## Entries on target coordinates
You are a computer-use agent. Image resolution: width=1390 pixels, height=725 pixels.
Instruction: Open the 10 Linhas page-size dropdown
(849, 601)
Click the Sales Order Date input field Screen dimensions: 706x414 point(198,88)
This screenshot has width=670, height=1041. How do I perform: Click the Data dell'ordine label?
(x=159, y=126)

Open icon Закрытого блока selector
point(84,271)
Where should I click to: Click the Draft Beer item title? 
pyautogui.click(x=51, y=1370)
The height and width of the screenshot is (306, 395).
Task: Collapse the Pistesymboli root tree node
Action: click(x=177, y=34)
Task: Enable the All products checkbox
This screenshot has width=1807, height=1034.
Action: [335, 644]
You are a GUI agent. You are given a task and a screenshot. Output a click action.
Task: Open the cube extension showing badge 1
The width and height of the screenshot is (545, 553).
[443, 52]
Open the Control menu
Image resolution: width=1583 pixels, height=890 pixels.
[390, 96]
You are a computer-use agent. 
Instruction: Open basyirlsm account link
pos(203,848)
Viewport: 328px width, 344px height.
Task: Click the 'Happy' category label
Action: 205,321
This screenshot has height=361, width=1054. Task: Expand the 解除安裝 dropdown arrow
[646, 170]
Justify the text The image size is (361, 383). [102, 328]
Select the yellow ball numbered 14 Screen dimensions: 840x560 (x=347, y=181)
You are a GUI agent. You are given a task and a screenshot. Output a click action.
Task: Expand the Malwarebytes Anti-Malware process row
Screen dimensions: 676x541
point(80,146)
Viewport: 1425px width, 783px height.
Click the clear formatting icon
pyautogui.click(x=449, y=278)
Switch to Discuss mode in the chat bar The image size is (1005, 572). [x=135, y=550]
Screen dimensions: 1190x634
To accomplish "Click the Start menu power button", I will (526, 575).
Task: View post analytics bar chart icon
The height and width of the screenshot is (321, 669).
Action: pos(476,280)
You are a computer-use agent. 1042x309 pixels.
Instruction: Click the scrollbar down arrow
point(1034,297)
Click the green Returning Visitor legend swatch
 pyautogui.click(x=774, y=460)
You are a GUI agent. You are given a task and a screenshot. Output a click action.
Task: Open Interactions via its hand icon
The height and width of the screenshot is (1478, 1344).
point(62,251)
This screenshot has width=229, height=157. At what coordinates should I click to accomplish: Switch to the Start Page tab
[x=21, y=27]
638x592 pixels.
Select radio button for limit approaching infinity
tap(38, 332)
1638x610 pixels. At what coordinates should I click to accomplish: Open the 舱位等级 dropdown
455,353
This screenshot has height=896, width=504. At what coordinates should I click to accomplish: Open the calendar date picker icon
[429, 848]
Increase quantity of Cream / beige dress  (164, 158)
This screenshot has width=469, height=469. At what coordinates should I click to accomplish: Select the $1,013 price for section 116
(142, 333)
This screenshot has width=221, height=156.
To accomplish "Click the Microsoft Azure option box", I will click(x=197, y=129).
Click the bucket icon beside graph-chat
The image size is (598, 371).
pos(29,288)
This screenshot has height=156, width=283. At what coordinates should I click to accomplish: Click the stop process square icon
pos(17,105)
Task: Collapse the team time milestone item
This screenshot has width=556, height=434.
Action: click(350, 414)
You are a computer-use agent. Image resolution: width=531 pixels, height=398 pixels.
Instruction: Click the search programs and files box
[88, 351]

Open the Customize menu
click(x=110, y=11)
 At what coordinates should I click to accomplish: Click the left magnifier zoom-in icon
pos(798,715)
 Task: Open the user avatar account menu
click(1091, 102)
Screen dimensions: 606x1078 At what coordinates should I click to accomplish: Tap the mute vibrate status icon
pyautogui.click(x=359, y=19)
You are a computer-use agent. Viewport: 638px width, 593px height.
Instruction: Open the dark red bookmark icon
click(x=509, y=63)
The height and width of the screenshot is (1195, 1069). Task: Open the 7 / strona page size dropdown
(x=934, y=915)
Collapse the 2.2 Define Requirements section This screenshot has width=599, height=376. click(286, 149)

## Required work
Copy out everything in the listing from the line containing "Justify the text" down to the line containing "point(80,146)", keeping each line unchanged.

## Finished task
Justify the text The image size is (361, 383). [102, 328]
Select the yellow ball numbered 14 Screen dimensions: 840x560 (x=347, y=181)
You are a GUI agent. You are given a task and a screenshot. Output a click action.
Task: Expand the Malwarebytes Anti-Malware process row
Screen dimensions: 676x541
point(80,146)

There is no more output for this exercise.